═════ RECORDS SUPPLIED ═════

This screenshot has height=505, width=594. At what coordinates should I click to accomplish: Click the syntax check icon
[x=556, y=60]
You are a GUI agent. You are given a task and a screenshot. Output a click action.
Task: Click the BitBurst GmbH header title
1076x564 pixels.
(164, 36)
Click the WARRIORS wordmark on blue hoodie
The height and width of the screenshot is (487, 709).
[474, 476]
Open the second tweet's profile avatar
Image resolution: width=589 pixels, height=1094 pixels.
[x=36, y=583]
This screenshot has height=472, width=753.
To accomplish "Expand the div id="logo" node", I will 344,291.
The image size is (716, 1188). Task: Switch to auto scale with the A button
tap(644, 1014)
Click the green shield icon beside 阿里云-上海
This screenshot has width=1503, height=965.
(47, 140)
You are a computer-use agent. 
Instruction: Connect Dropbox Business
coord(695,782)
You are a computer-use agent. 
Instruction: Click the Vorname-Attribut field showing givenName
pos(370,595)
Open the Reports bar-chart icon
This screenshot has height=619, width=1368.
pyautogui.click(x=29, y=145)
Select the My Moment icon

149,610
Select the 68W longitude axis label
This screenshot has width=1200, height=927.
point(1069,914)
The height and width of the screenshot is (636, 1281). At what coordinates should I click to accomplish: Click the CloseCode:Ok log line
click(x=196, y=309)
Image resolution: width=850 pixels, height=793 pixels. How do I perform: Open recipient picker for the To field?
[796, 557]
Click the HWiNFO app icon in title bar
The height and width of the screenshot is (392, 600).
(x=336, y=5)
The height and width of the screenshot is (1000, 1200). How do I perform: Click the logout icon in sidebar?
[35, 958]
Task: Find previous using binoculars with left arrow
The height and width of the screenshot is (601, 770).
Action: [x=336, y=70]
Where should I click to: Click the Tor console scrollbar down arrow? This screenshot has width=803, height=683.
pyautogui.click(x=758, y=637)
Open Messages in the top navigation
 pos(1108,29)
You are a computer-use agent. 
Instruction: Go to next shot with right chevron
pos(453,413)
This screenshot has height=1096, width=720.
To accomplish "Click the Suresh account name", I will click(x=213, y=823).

═════

- ACTIVITY -
Could you repeat the listing above, exactly as it is shown?

- SOLUTION FOR THIS PROBLEM -
This screenshot has height=505, width=594. At what coordinates should I click to accomplish: Click the syntax check icon
[x=556, y=60]
You are a GUI agent. You are given a task and a screenshot. Output a click action.
Task: Click the BitBurst GmbH header title
1076x564 pixels.
(164, 36)
Click the WARRIORS wordmark on blue hoodie
The height and width of the screenshot is (487, 709).
[474, 476]
Open the second tweet's profile avatar
Image resolution: width=589 pixels, height=1094 pixels.
[x=36, y=583]
This screenshot has height=472, width=753.
To accomplish "Expand the div id="logo" node", I will 344,291.
The image size is (716, 1188). Task: Switch to auto scale with the A button
tap(644, 1014)
Click the green shield icon beside 阿里云-上海
This screenshot has width=1503, height=965.
(47, 140)
You are a computer-use agent. 
Instruction: Connect Dropbox Business
coord(695,782)
You are a computer-use agent. 
Instruction: Click the Vorname-Attribut field showing givenName
pos(370,595)
Open the Reports bar-chart icon
This screenshot has height=619, width=1368.
pyautogui.click(x=29, y=145)
Select the My Moment icon

149,610
Select the 68W longitude axis label
This screenshot has width=1200, height=927.
point(1069,914)
The height and width of the screenshot is (636, 1281). At what coordinates should I click to accomplish: Click the CloseCode:Ok log line
click(x=196, y=309)
Image resolution: width=850 pixels, height=793 pixels. How do I perform: Open recipient picker for the To field?
[796, 557]
Click the HWiNFO app icon in title bar
The height and width of the screenshot is (392, 600).
(x=336, y=5)
The height and width of the screenshot is (1000, 1200). How do I perform: Click the logout icon in sidebar?
[35, 958]
Task: Find previous using binoculars with left arrow
The height and width of the screenshot is (601, 770).
Action: [x=336, y=70]
Where should I click to: Click the Tor console scrollbar down arrow? This screenshot has width=803, height=683.
pyautogui.click(x=758, y=637)
Open Messages in the top navigation
 pos(1108,29)
You are a computer-use agent. 
Instruction: Go to next shot with right chevron
pos(453,413)
This screenshot has height=1096, width=720.
To accomplish "Click the Suresh account name", I will click(x=213, y=823).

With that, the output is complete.